The government of Rome, though in its essence a despotism, did not discard all the forms of a republic till the time of Diocletian. Though for centuries the obsequious senate had ratified the edicts of the emperors and given a formal sanction to his will, Diocletion ignored it altogether. He associated with himself the harsh and vigorous soldier Maximian, as joint ruler with the style Augustus, and later two other associates, as inferiors under the style Caesares; all subordinate to Diocletian as senior Augustus. He threw off all pretense of constitutional government and openly assumed autocratic powers, and to the title "imperator" added that of "dominus," and required those approaching him to make those

servile prostrations which were customary in the courts of the east. He infused vigor into the administration of the local government, but it was everywhere despotic vigor, emanating from the central authority. The government ceased to be administered from Rome as the seat of power; Nicomedia in the east and Milan in the west became the favorite residences respectively of Diocletian and Maximian. In his reign the government reached its climax of absolute power and rigidity, though the scheme of a quadruple division of power did not endure. While administrative changes occurred from time to time thereafter, the government remained despotic, unprogressive and moribund. The Roman republic was dead. The Roman empire ceased to be ruled either from Rome as a capital or by Romans, for Diocletian was the son of slave parents, and his mother was a Dalmatian. At the head of the civil administration were four prefects, under whom were the vicarii over the twelve dioceses, and governors of the 116 provinces with their hosts of minor officials, all under strict subordination and accountability to the central authority.

The reign of Constantine, beginning in 323, witnessed the establishment of the capitol of the eastern empire at Constantinople and the adoption of the Christian religion as the religion of the empire, but the theory of government remained unchanged. For the beneficial effects of Christianity we have to look elsewhere than to the governmental machinery. Though writings embodying the principles of the law multiplied, not only in the form of enactments by the comitia and senate and later in rescripts and edicts of the praetors and emperors, but also in extended commentaries by juris consults, it was not till the reign of Diocletian that the first efforts at codification were made. The Gregorian Code was a collection of imperial rescripts made near the end of the third century, to which Hermogenianus added a supplement about 365. These codes received the sanction of Theodosius and Valentinian. Under Theodosius a compilation was made and published A.D. 438 in sixteen books, covering the whole field of the law. Other less noted compilations among which may be mentioned one by order of Theodoric king of the

Ostrogoths, called the Edictum Theodoric, and another by order of Alaric II king of the Visigoths, styled Lex Romana Visigothorum.

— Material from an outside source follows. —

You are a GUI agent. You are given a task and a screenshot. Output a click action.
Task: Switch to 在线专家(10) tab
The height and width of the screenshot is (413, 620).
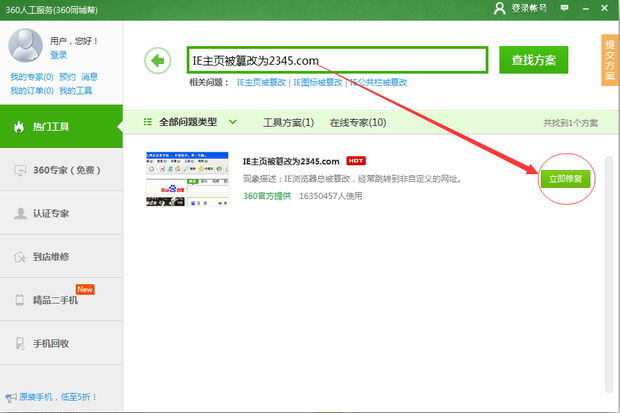(358, 123)
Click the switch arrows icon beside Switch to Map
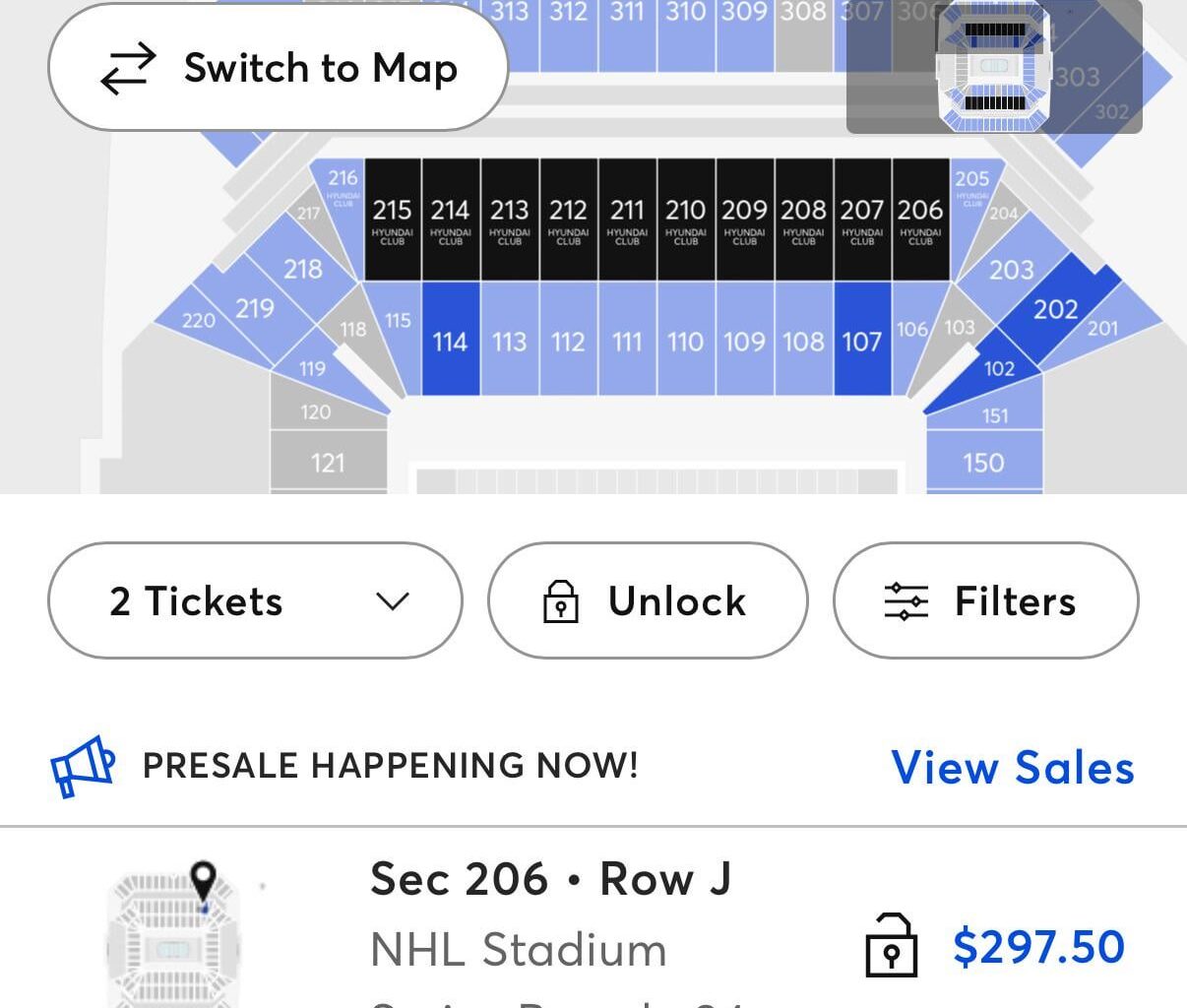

The work however which stands as the product of all legal development under the empire is that accomplished by Trbonian and his associates. As we have seen, during the years of development the law gained written expression from time to time in edicts, rescripts and opinions of the juris consults. These in the time of Justinian had become so numerous as to fill nearly two thousand volumes. Justinian was not merely a compiler, but himself made various reforms in the body of the law. The first compilation made under his order was called the code, including the statute law and rescripts of the Gregorian and Hermogenian codes. This was followed by his fifty decisions, the Institutes, the Digest of writings of the jurists, a revised code and a series of Novels. Taken together they purport to cover the whole field of the law, civil, criminal, public, private, secular and ecclesiastical. The most that can be attempted here in reviewing this great work is a very general outline of its scope and leading provisions. This is rendered most difficult by the want of systematic and orderly arrangement, which alone saves modern publications from chaotic worthlessness.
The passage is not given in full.